10.02.2012 - 14:00 Uhr
Geldwäschegesetz ausgeweitet
Die strengen Präventionspflichten des GWG treffen nun nicht nur den Finanzsektor sondern alle Händler und Makler, bei denen größere Geldbeträge fließen.
Geld aus kriminellen Machenschaften in den Wirtschaftskreislauf einzuschleusen soll schwieriger werden.
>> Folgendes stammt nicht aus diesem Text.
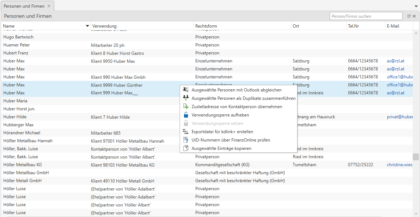Choose 'UID-Nummern über FinanzOnline prüfen'
420x217 pixels.
[x=231, y=140]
Mit der Änderung des „Gesetz über das Aufspüren von Gewinnen aus schweren Straftaten (Geldwäschegesetz GWG)“ zum 22.12.2011 hat der Gesetzgeber auf den fortwährenden Anstieg von Geldwäscheversuchen reagiert.
War früher nur ein eng abgegrenzter Kreis von Banken und Finanzvermittlern zu strikten Kontrollen und zur Meldung bei Verdachtsfällen angehalten, stehen nun auch alle Versicherungsvermittler, Anwälte, Steuerberater, Finanzdienstleister, Immobilienmakler und gewerbliche Händler in der Pflicht.
Gerade für Letztere wird somit ein neues und bislang völlig unbekanntes Aufgabenfeld von Gesetzes wegen eröffnet: So ist bei allen Transaktionen über 15.000,- €, zu Beginn längerfristiger Geschäftsbeziehungen sowie bei Verdachtsfällen die Identität des Geschäftspartners zu überprüfen und abzuklären, ob es sich hierbei auch um den wirtschaftlich Berechtigten handelt. Darüber hinaus ist die gesamte Geschäftsbeziehung zu überwachen und zu protokollieren. Unregelmäßigkeiten sind dem Bundeskriminalamt anzuzeigen. Gegebenenfalls muss ein Geldwäschebeauftragter eingesetzt werden.
Insbesondere für Autohändler, Juweliere und sonstige Branchen, in denen generell größere Bartransaktionen stattfinden, ist daher eine Überprüfung ihrer Geschäftsvorgänge auf die Konformität mit dem neuen GWG angeraten. Bei Verstößen drohen nämlich neben dem Verfall des „schmutzigen Geldes“ hohe Strafen.